MINISTÉRIO DA CULTURA E PETROBRAS APRESENTAM

O escritor português Afonso Cruz (Paulo Sousa Coelho/Divulgação)

A FEIRA DO LIVRO 2025, Encontro de Leituras,

Para famintos de palavras

Novo livro de Afonso Cruz, Dieta da poesia nutre e embeleza a vida, mas é também excessivamente didático

01jun2025 • Atualizado em: 04jun2025 | Edição #94

Histórias, há muitas. Há quem tenha feito a dieta dos dinossauros, quem tenha se abstido de leite, ficado a base de carnes e vegetais ou quem tenha comido somente aquilo que caiu de árvore. Há o jejum da lua, o chá emagrecedor, a dieta cetácea e a mediterrânea. Sem contar, é claro, a possibilidade de ficar sem comer, em intervalos cada vez maiores, na prática do jejum intermitente — que, segundo dizem, traz também foco e inteligência àqueles que o praticam. Entretanto, entretanto, talvez nenhuma dieta traga os benefícios acumulados que traz a dieta da poesia, inventada por António de Lousada, o Bazulaque.

Doces e poemas

São duas, ou três, as histórias que fazem nascer Dieta da poesia, novo livro do escritor português Afonso Cruz, que estará n’A Feira do Livro 2025. A busca de Maria, a viagem de Piedade, e a história do emagrecimento de Lousada, o Bazulaque, nome dado por seu peso excessivo. Fui ao dicionário e aprendi que bazulaque é um indivíduo muito gordo e baixo, ou que come sôfrega e sujamente. Variação de badulaque, palavra que designa cacarecos, mas também ensopado de vísceras. E, também, homem gordo e doce de coco ralado e mel.

Enfim, Bazulaque era um indivíduo incapaz de resistir. Não só a peixe frito, mas a “tudo aquilo que pode ser ingerido com talheres ou sem talheres, com as mãos ou mesmo sem as mãos, frio, morno, quente, ácido, doce, azedo, salgado, bem confeccionado, mal confeccionado, cozinhado ou cru”. E devido à sua incapacidade, era gordo, gordo a ponto de precisar de três cadeiras para se sentar, e assim ia vivendo a vida.
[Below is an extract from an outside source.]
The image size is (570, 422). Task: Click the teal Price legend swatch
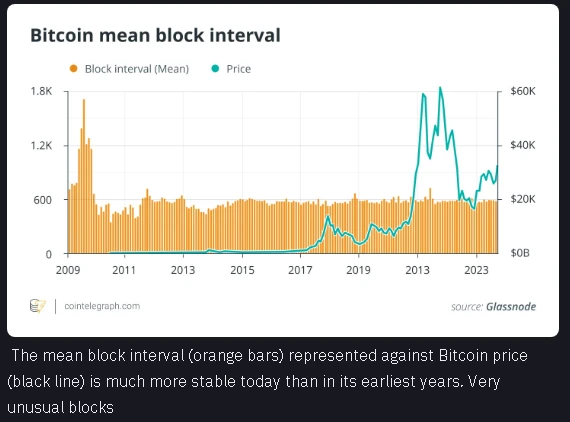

Entre as muitas histórias, não é a história da dieta a mais interessante nesse livro de dieta

Até que um pote de bolachas, guardado no alto da estante, deu início à história toda. Bazulaque viu-se obrigado a subir os degraus da biblioteca de casa a fim de alcançar os doces. Alcançou as bolachas e, no caminho, tinha um livro. No livro, um poema. Comeu as bolachas, mas enquanto comia, leu. E continuou lendo, enquanto comia, lia e lia e não parava mais de ler. Foi emagrecendo, capaz de dizer não, prestando mais atenção às palavras no papel que ao açúcar no bom-bocado.

E um dia veio o chamado de outro livro, na estante mais alta. E se da outra vez os livros levaram ao doce, desta foram os doces (ele se equilibrou na jarra de bolachas, em cima da cadeira) que levaram ao livro de poesia erótica. Leu, e agora não mais lia enquanto comia, mas comia enquanto lia, e isso, caras leitoras e leitores, faz toda a diferença no processo de emagrecimento.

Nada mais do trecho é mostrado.